House price growth falls to four-month low
UK house prices grew by just 0.5 per cent year-on-year in June as political uncertainty continues to dampen market sentiment.
Annual house price growth remained below 1 per cent for the seventh consecutive month, according to the latest Nationwide House Price Index, coming in slightly below the 0.6 per cent rate recorded in May.
June’s rate was the worst since February when it was 0.4 per cent, the data shows.
The average house price in the UK rose to £216,515 from £214,946 between May and June.
Nationwide chief economist, Robert Gardner, said: “Survey data suggests that new buyer enquiries and consumer confidence have remained subdued in recent months.
“Nevertheless, indicators of housing market activity, such as the number of mortgages approved for house purchase, have remained broadly stable.”

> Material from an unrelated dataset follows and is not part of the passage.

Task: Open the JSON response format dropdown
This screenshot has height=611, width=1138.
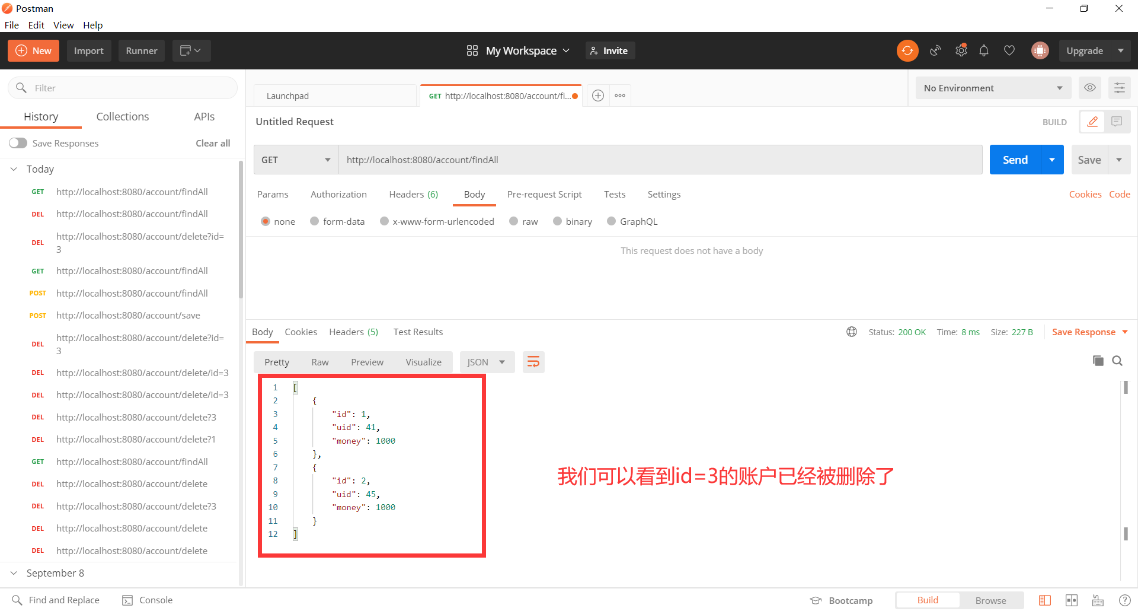Action: [x=486, y=362]
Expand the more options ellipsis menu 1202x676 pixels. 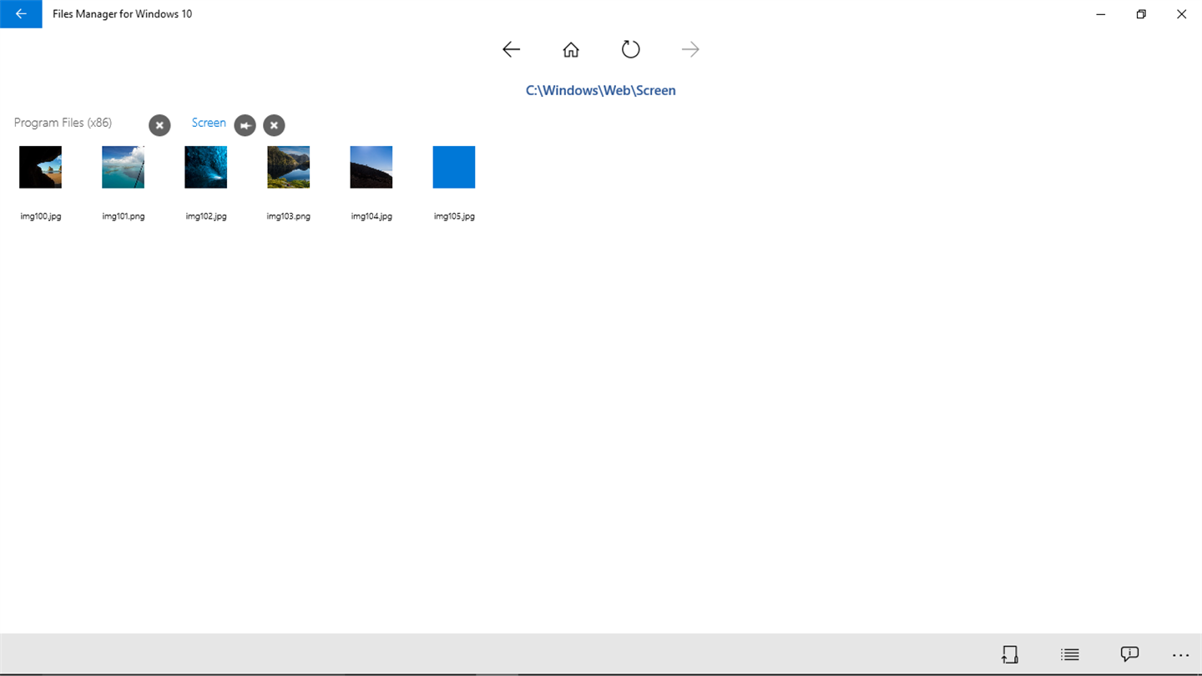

Sam Mitchell, chief executive of online estate agent Housesimple, said: “This growth, albeit marginal, demonstrates the resilience of the UK property market and reflects underlying favourable economic factors such as low unemployment and low interest rates.
“It’s remarkable, given the heightened political uncertainty in the UK surrounding Brexit, that we are still seeing growth in house prices at all.”
Best and worst performing regions
From a regional perspective, Northern Ireland was the strongest performer in the three months to June, with house prices rising from 3.3 per cent to 5.2 per cent.
England remained the weakest performer with prices essentially flat compared with a year ago.
In London, prices fell for the eighth quarter in a row. However, the annual pace of decline moderated to 0.7 per cent from 3.8 per cent the previous quarter.
Prices in the capital are now only 5 per cent below the all-time highs recorded between January and March 2017 and around 50 per cent above their 2007 levels.
“London has stabilised dramatically with a remarkable bounce back from pretty dire quarterly growth figures earlier in the year,” said Lucy Pendleton, founder director of estate agents James Pendleton.
“On the doorstep, it was clear the capital’s buyers shot back into the swing of things as soon as Britain’s first set of Brexit goal posts came and went in March without incident.
“The strong way London rebounded is also testament to the fact the capital remains a very special case because there is so much pent-up demand. Buyers there are highly sensitive to price falls and you don’t need to go far to find buyers, unlike in the regions.”